Our first stop of the day was Taybeh. Taybeh used to be called Ephraim. Taybeh is the only all Christian town in all of the Holy Land. There are three churches there, and we visited the Latin (Roman Catholic) one. There we met Father Raed Abusahlia, a funny, dynamic, amazing man of God. He talked to us a bit in the church. This day I left my notebook on the bus, and was quite sad to miss the opportunity to write down even just a bit of all that he shared with us.
This is Father Raed and Marty (Dr. Michelson).
Next Father Raed took us to a 4th century house that was relocated to the church property. Although it dates from the 4th century, it is apparently quite similar to a 1st century house. Father Raed took about 15 minutes to show us the house and talk through many of Jesus' parables and other biblical stories, showing what they meant in relation to this house.
For the final segment of our time in Taybeh, we relocated to a common room. There Father Raed spoke to us about his work in Taybeh and the political situation there. These of course are interrelated. His parish built a hospital because people in the area had great difficult getting to the hospitals. They have to cross the checkpoint to do so. Women in labor had babies while waiting to get through, or died, or the baby died. Something needed to be done, so they built a hospital. The parish also has a school for area children, both Christian and Muslim alike. Father Raed stated that it is very important that all children can come to the school so that they can learn that Christians and Muslims can work together, and will be able to do that when they are adults. He spoke about the need for Christians to be bridge builders, not wall builders. And he asked us to pray for them. There are no easy solutions. Marty recorded his message to us, and I will repost it here if he provides it.
He has also launched a Peace Lamp Initiative, and I plan to purchase one of these lamps for my own church.
More countryside from the bus, including shepherds and sheep (click on the second picture and you can see it better).
After a short drive we made it to our next town, Nablus (formerly Shechem). Here we visited Jacob's Well, the site where Jesus stopped in the John 4. It is now within a Greek Orthodox Convent. No pictures were allowed of the well, but I do have some of the church and courtyard.

++++++++

**Your objective:**
Continue the travel account of Taybeh and Nablus from the point where it stops.

++++++++

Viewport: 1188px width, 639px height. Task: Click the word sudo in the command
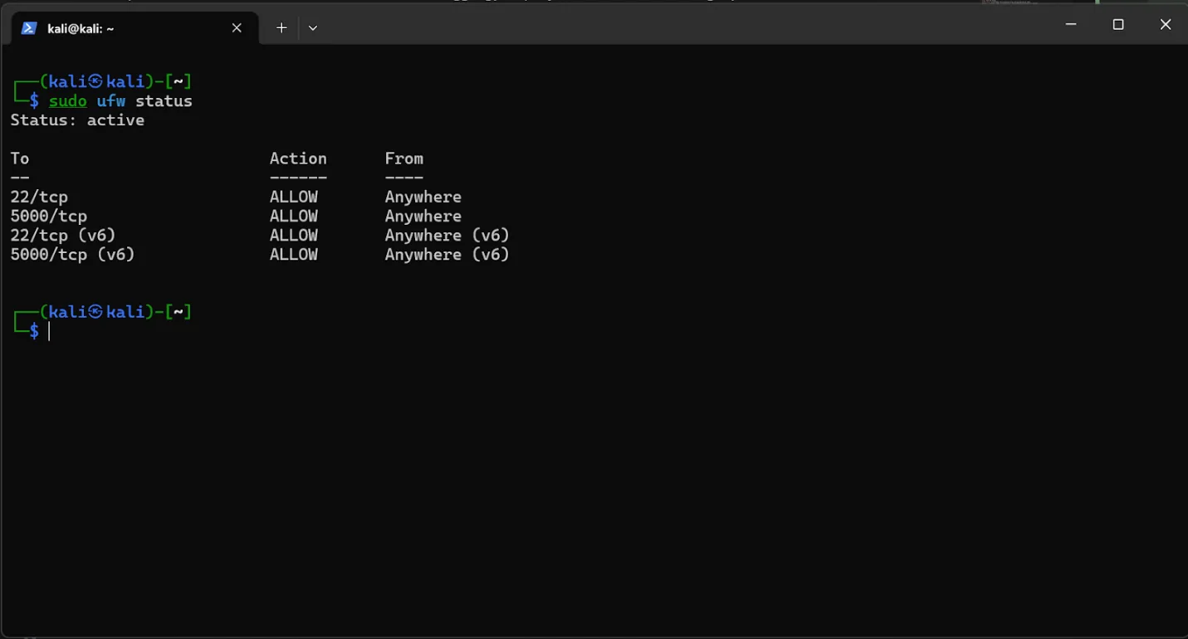pos(67,101)
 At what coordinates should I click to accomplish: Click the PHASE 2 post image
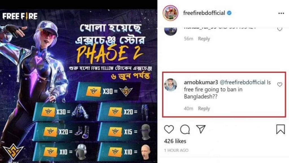(x=79, y=86)
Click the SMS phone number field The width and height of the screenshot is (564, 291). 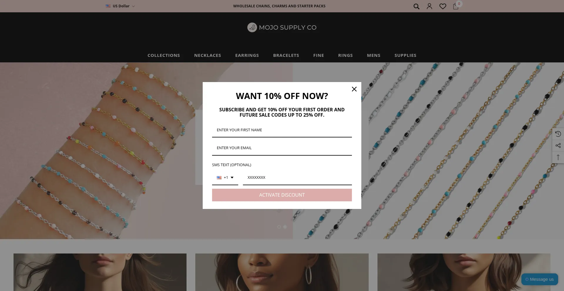(297, 178)
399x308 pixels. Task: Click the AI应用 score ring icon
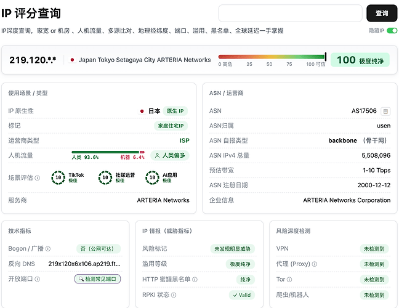coord(152,177)
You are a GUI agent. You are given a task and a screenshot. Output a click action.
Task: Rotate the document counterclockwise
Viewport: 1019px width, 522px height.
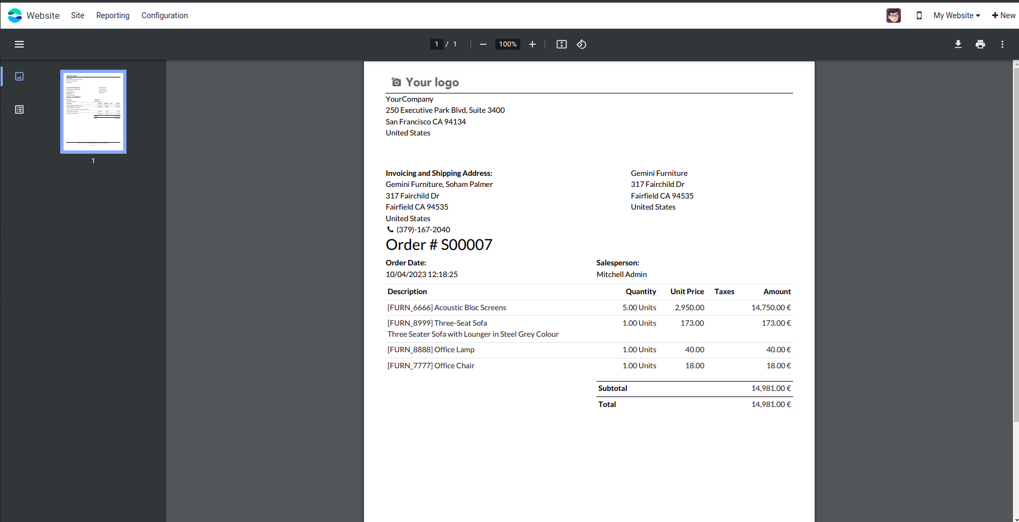(582, 44)
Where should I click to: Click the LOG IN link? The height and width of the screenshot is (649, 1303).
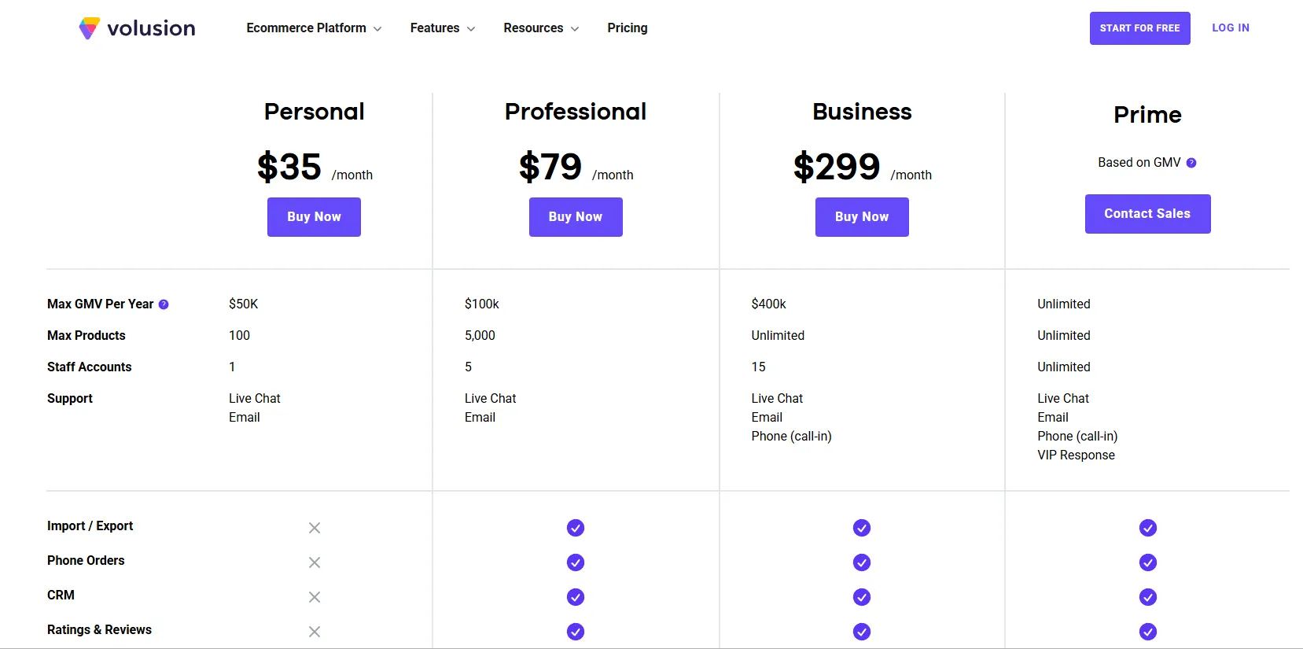pos(1231,28)
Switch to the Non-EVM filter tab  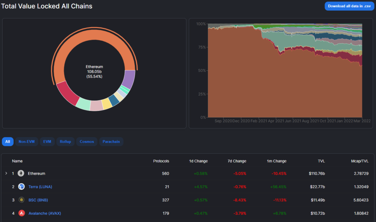point(26,141)
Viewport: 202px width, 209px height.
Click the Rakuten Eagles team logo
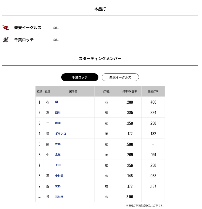[x=6, y=28]
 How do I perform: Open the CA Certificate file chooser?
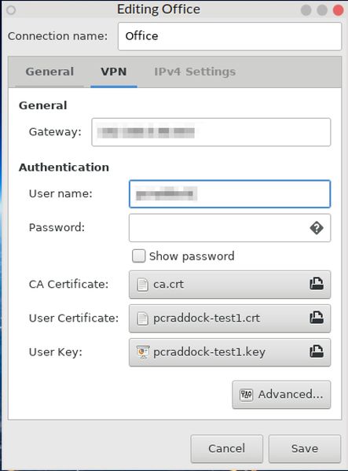pos(230,285)
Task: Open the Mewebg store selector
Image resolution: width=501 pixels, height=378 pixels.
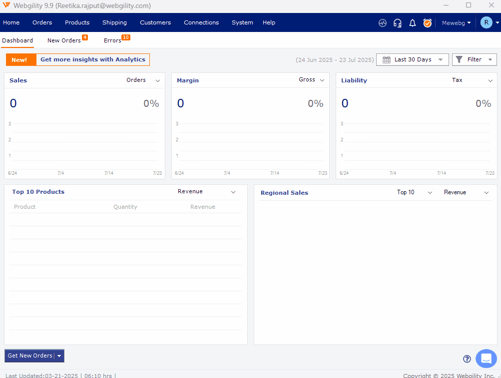Action: point(456,23)
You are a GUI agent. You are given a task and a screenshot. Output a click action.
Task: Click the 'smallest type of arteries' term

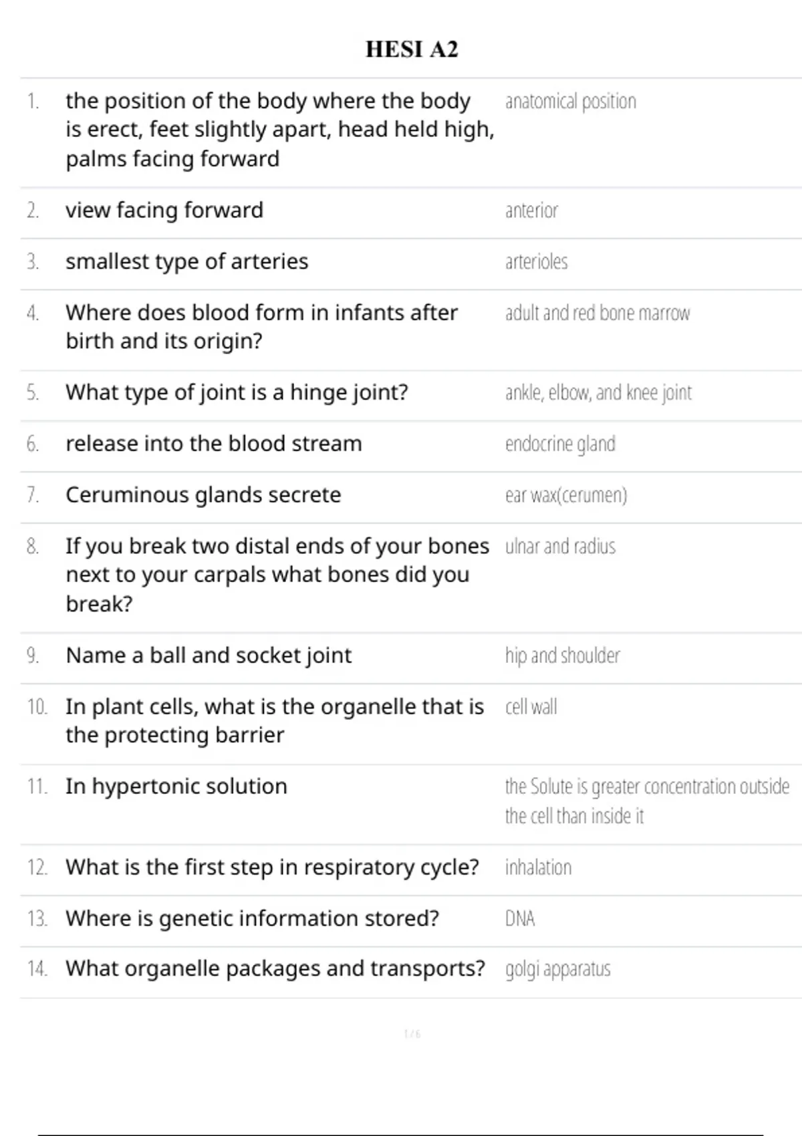tap(187, 262)
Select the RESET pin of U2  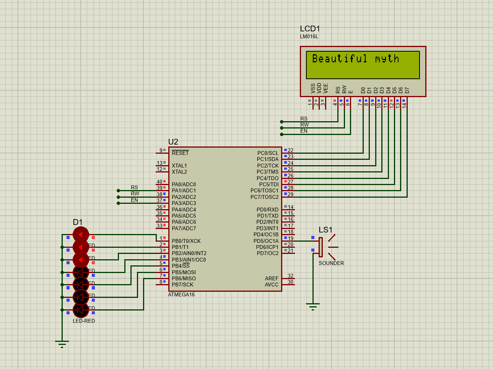181,153
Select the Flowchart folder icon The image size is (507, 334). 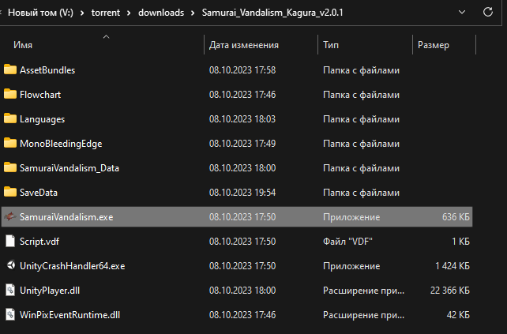(10, 94)
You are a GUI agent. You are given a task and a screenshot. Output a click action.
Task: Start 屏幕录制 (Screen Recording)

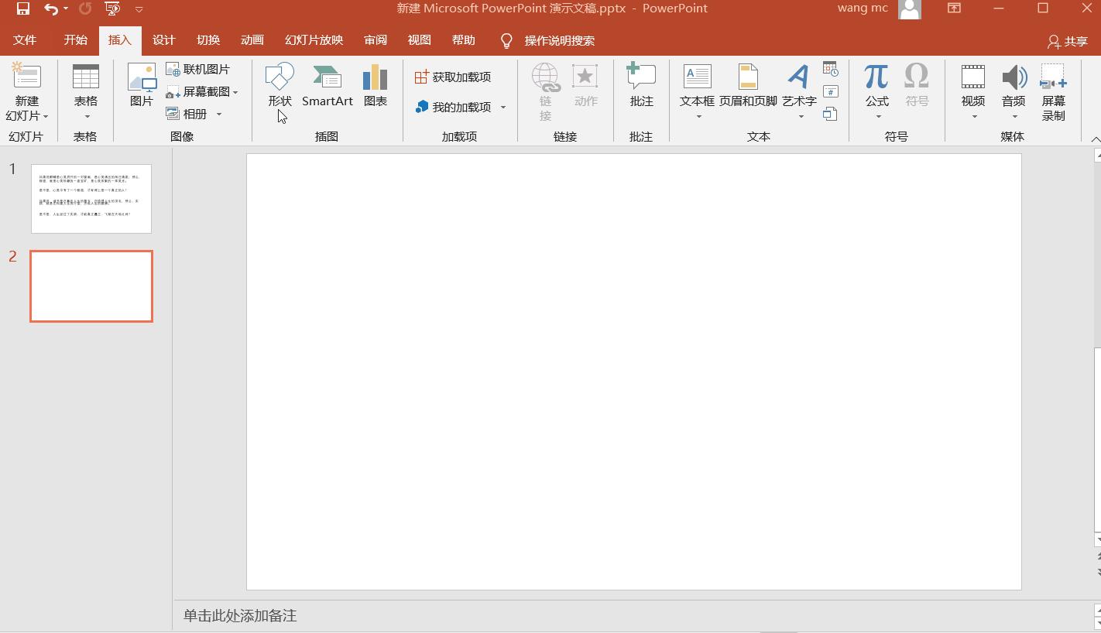click(1053, 92)
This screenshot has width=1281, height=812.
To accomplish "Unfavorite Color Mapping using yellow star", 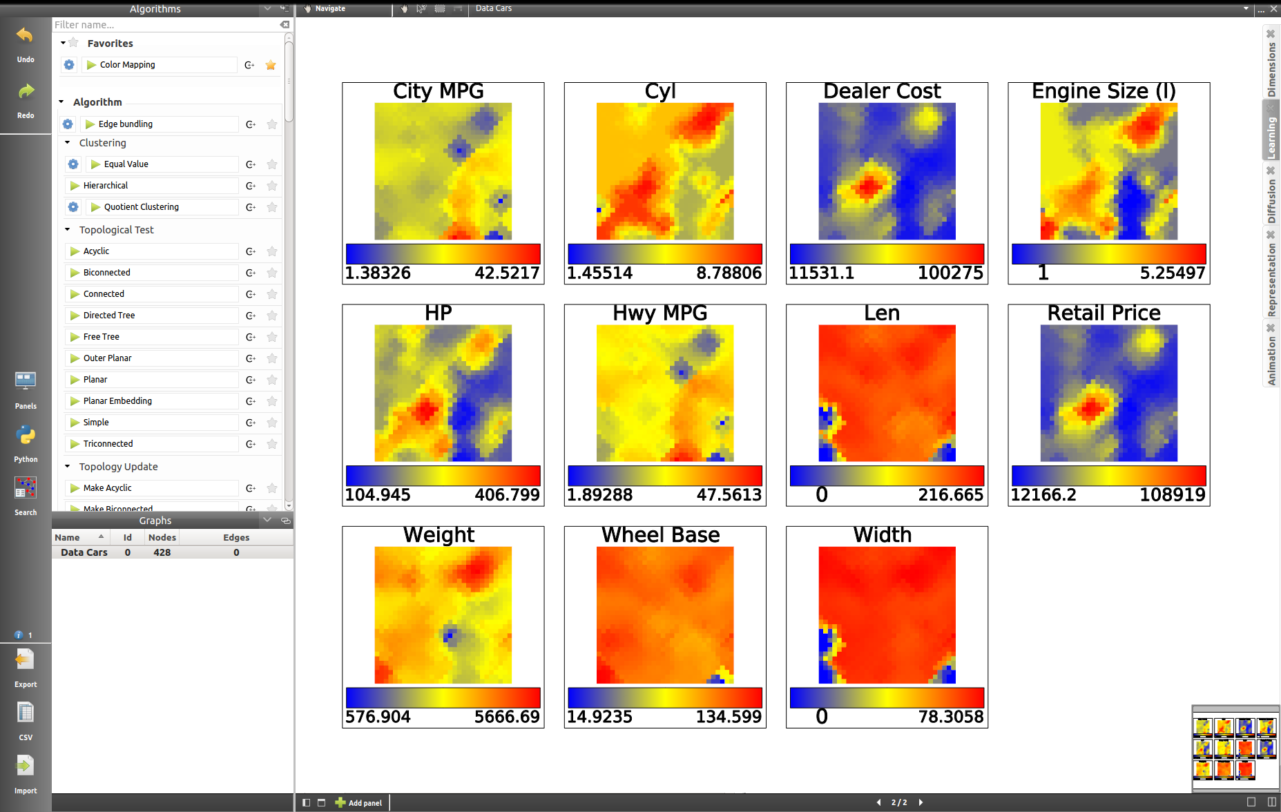I will 271,65.
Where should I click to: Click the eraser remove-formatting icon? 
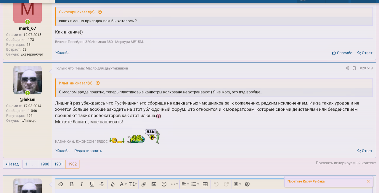pyautogui.click(x=61, y=184)
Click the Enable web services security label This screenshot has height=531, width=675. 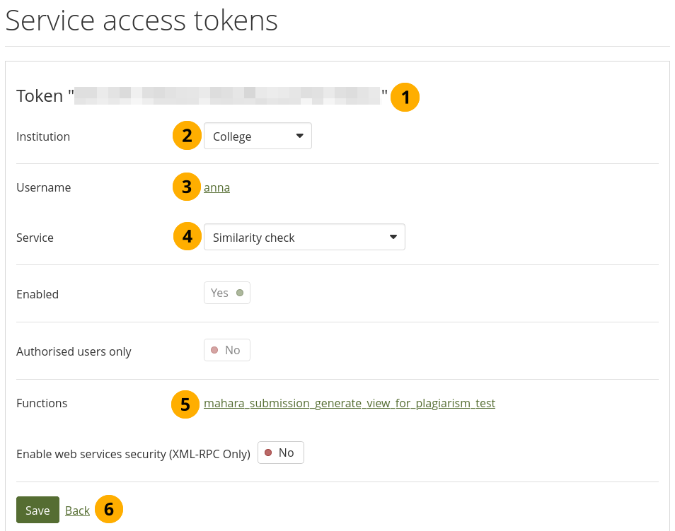(133, 454)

++++++++

**Task output:**
We reboarded the bus and traveled to Sabastia. This town contains a another area of ruins of Canaan and later civilizations, including Omri's gate. Our bus squeezed up a narrow road to get to the site, as the other road had been blocked off. We were the first tour group there in ten years, since the start of the Second Intifada. I think that was the last time our bus driver had been to the area too. The elements of the ruins were similar to what we had seen elsewhere. But there did not seem to be any archaeologists working at this site, and no reconstruction as in some of the other areas.
The storekeeper scrambled down to the main part of the village to prepare food for us, while we walked up the hill to view the ruins. The whole event was so much like in the movie Cars, like Radiator Springs waiting for the tourists to come back after the interstate was built. We had the best falafel of the trip. Several members of our group played soccer with local boys. We all tried to buy what we could, even if it was just a couple of bars of olive oil soap. The shop owner (pictured below) shared with us that an older son of his is a professor at University of Texas.
Our final stop for the day was at Mt. Gerizim. This site, like Sebastia, was a site neither of our leaders had been to, and had little information on-site to help us interpret what we saw. According to this website, I took pictures of the remains of a fifth century octagonal church, a mosque, and a castle. We were free to roam, so that was fun. Until the Israeli jets started circling off in the distance.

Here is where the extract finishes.